Used Car Safety Ratings 2019-20 reveals safest used cars
Safest used cars to buy according to the latest Used Car Safety Ratings 2019-20 report.
Can you really buy a decent second-hand car that won’t endanger the driver, passenger or other innocent road users for less than $3000? The answer is yes, according to the just-released Used Car Safety Ratings buyer’s guide.
Based on research by Monash University Accident Research Centre (MUARC) the 2019 guide identified 22 second-hand models worthy of a five star-plus safety rating, including the 2004-2011 Peugeot 407. A quick Google search revealed a 2005 Peugeot 407 for sale for as little as $2600.

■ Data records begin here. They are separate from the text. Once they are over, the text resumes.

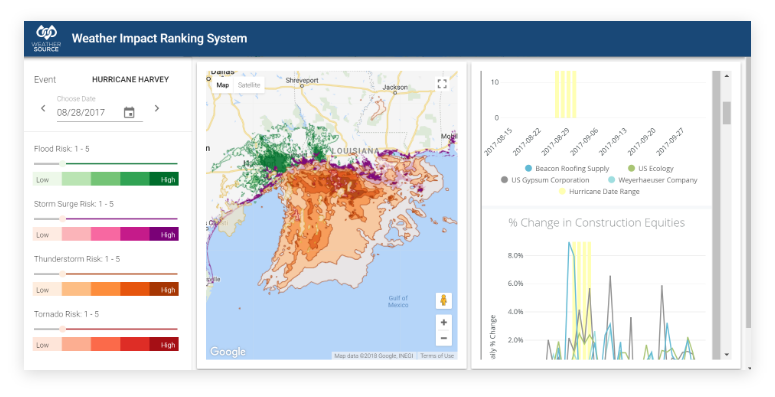775x397 pixels.
Task: Toggle US Ecology legend series
Action: [x=650, y=169]
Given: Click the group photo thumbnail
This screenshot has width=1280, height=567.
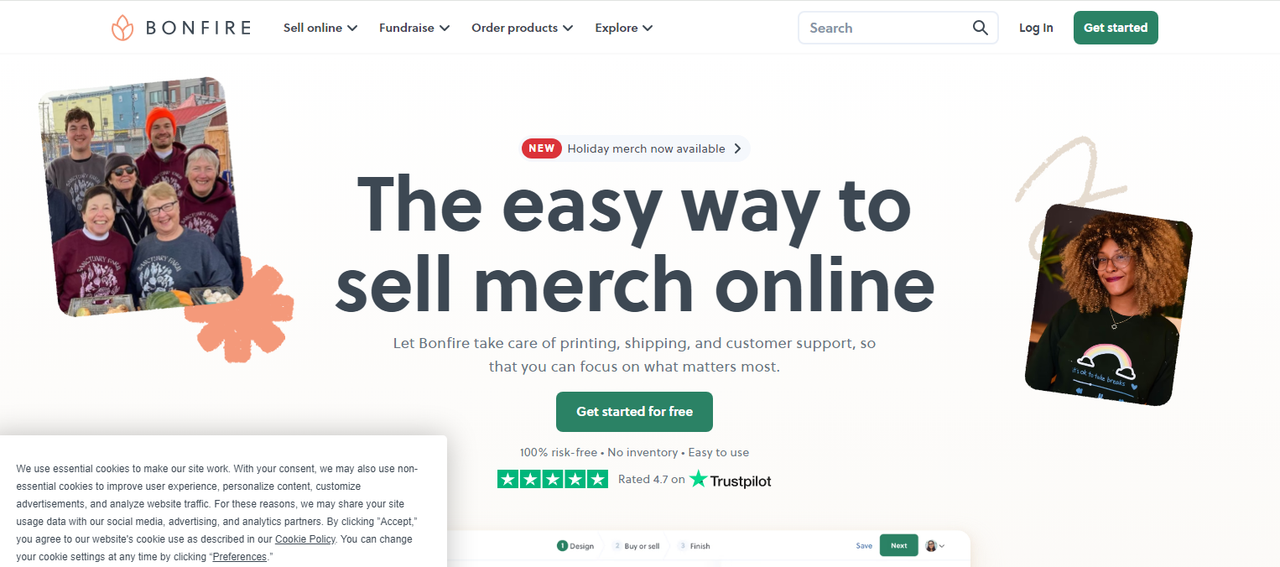Looking at the screenshot, I should tap(140, 197).

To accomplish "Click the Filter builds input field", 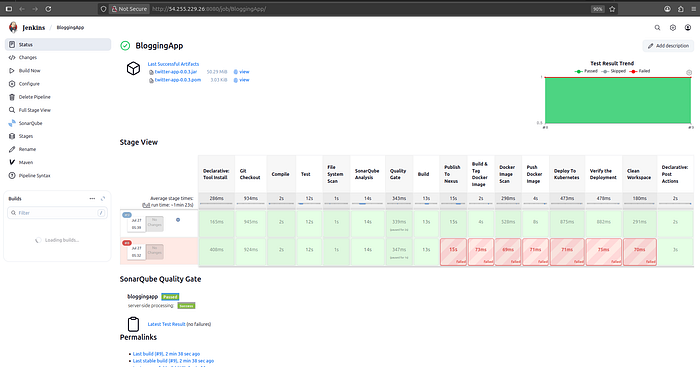I will coord(58,213).
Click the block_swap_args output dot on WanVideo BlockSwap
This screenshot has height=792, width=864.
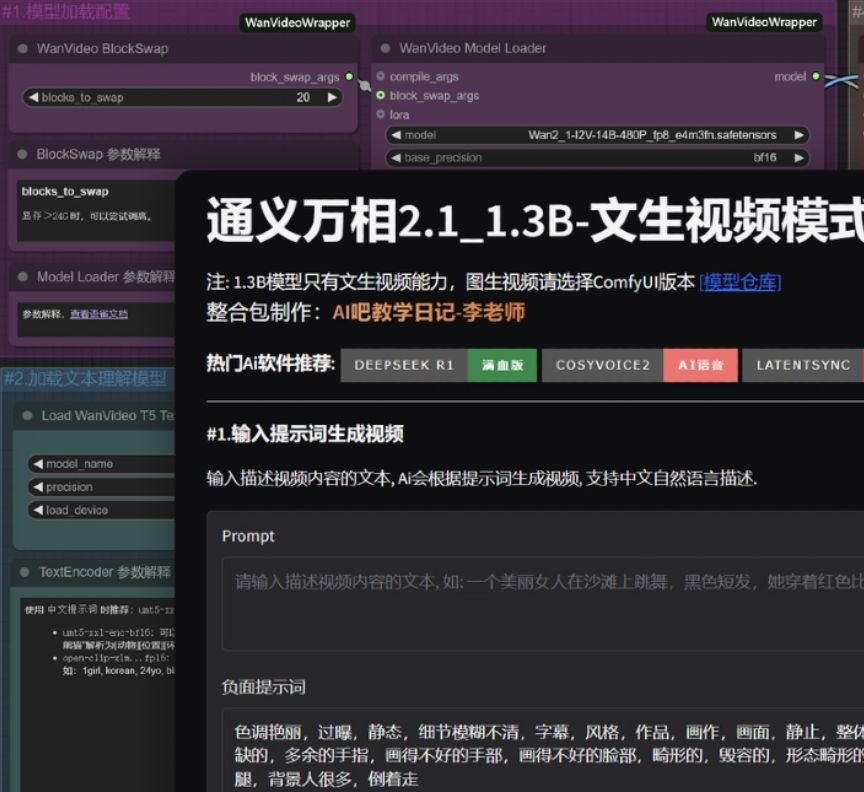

The MUARC research used real-life accident data, rather than crash-test dummy laboratory assessments, to assess the safety of 389 second-hand vehicles. It awarded 69 models a five-star rating for driver protection and crashworthiness. Of those, 22 were identified as a ‘safer pick’ because they also reduced the risk of injury for other road users, including pedestrians, cyclists and motorcyclists.
The researchers found there were several vehicles among the ‘safer pick’ group on the market for less than $15,000 or even under $10,000.
RACV’s manager of vehicle engineering Michael Case says motorists buying a second-hand car need not compromise their safety. “The true price of their purchase might only be revealed after a collision and then it is too late,” he says.
Michael says parents often buy used vehicles as a first car for their children or families purchase them as a second vehicle. “That’s why it is imperative they be as safe as possible,” he says.
"Motorists should strive to buy the safest car they can afford, no matter what their budget, and these safety ratings make that task much easier.”
Unsurprisingly, the research found that newer vehicles were the safest choices. All those awarded five stars were manufactured after 1998, and most of the ‘safer pick’ models were made from 2006 onwards, reflecting advances in safety equipment, design and newer safety regulations. Newer models contained safety technology such as electronic stability control and multiple airbags.
The buyer’s guide groups vehicles into 10 categories - light, small, medium and large cars; compact, medium and large SUVs; commercial vans and utes; and people movers.
Vehicles were rated out of five based on an analysis of 8.3 million actual crashes in Australia and New Zealand between 1987 and 2017, involving vehicles made between 1982 and 2017.
SUVs were heavily represented among the five-star ratings and of the 22 ‘safer picks’, seven were large SUVs, including Nissan Patrols made between 2012 and 2017 and Mitsubishi Pajero models from 2007 to 2017. Six of the ‘safer picks’ were medium SUVs including the Subaru Forester (2012 to 2017 models) and the Honda CR-V (2012 to 2017), and there was one small SUV, the Jeep Compass (2007 to 2017 models) rated among the safest 22.
But while six of the 15 small SUVs studied got a five-star safety rating, this category also included some of the poorest performers with five rated one star and three two stars.
Overall, 66 models were rated as very poor with one star, and 56 were rated poor (two stars). Light and small cars, and older models, were the worst performers.
Researchers say that cars in the one-star group are, on average, twice as likely to cause death or serious injury to a driver compared to five-star-rated vehicles.
RACV sponsors the Used Car Safety Ratings.